Acidic Mine Drainage (AMD), or Acid Rock Drainage (ARD), describes a set of redox processes in the environment which principally involve the oxidative dissolution of the mineral pyrite, FeS2. The amount of pyrite which dissolves into H2SO4 and Fe2+ is principally controlled by the supply of oxygen. However, when we consider more of the detail in these systems, we see that the pyrite usually oxidizes as a result of interacting with oxidized iron as Fe3+. It is the regeneration of the ferric iron (Fe3+) which limits how fast pyrite is oxidized bacause at low pH, Fe2+ reacts with O2 very slowly. This fact is why microbes can exist in these environments - they take advantage of this energy available from having Fe2+ and O2 together.
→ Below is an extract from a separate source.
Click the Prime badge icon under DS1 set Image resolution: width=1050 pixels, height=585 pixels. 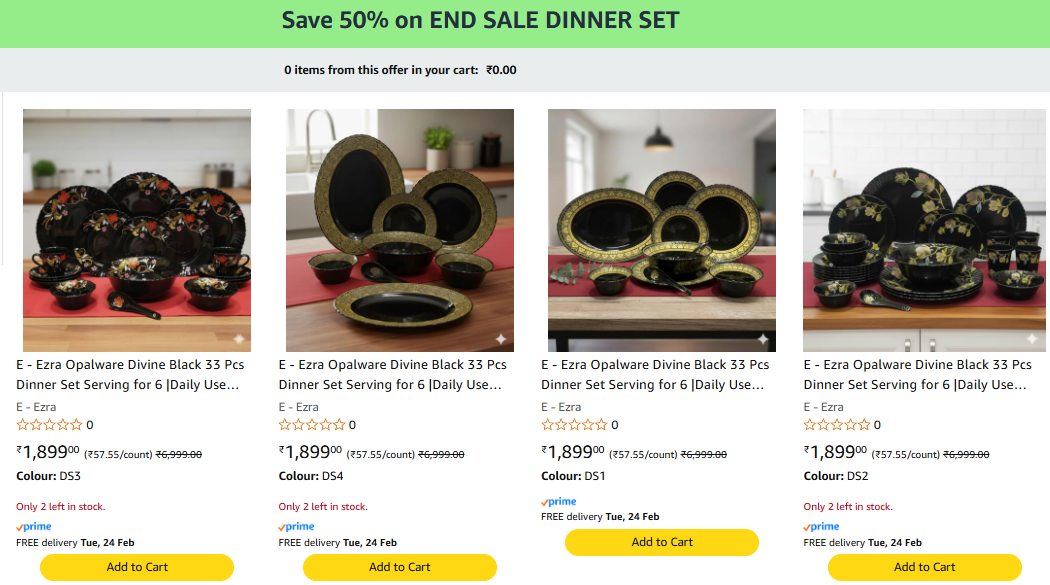click(559, 502)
There are a total of 15 electrons requires to bring the iron and sulfur in pyrite to their most oxidized forms in water, and almost all of those electrons are because of the reduced sulfur. There are many intermediate forms of sulfur known to occur, and several of these are thought to be important in the reactions which take the iron and sulfur in pyrite to sulfate and ferric iron. Just as their are microbes that utilize the presence of Fe2+ and O2 for energy, there are microbes which can utilize these intermediate sulfur species with O2 or Fe3+ for energy. Below are some of the inorganic intermediate sulfur species of interest in these systems.
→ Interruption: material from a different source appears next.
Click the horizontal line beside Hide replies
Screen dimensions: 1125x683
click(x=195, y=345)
If we look at some of the ideas which are thought to govern the transformation of sulfur in pyrite oxidizing at low pH, we see a number of possibilities. At the surface of pyrite the sulfur must oxidize, at some point it would become detached from the surface of the mineral and enter the surrounding fluid. At what point and by what mechanism this happens may be governed by the solution's chemical and physical characteristics and/or the mineral surface structure. A popular idea, put forward quite eleoquently by George Luther in 1987, is that thiosulfate (S2O32-) detached from pyrite as a result of oxidation by ferric iron. This is supported in part by the observation of thiosulfate in solution in experiments that oxidized pyrite. Williamson and Rimstidt then showed that thiosulfate quickly reacted with ferric iron to form tetrathionate. It was assumed for a while that tetrathionate simply oxidized very quickly after that, which is why we never saw much of it in experiments that oxidized pyrite. Druschel then showed that tetrathionate in fact does not oxidize that fast and if thiosulfate is a primary product of pyrite oxidation that is RELEASES to solution, then we should see a builbup of tetrathionate in those experiments. The key here may lie in what happens at the surface of pyrite as it oxidizes at low pH. Borda's recent paper has started to describe some of what may be happening - he found that surface-bound sulfoxy species similar to thiosulfate do indeed form on oxidizing pyrite. Now the question lies in the fate of that surface-bound thiosulfate-like molecule on the surface of pyrite --> what happens to it under different conditions and ca that describe some of what we see with respect to the intermediate sulfoxyanion species formed in the course of pyrite oxidation?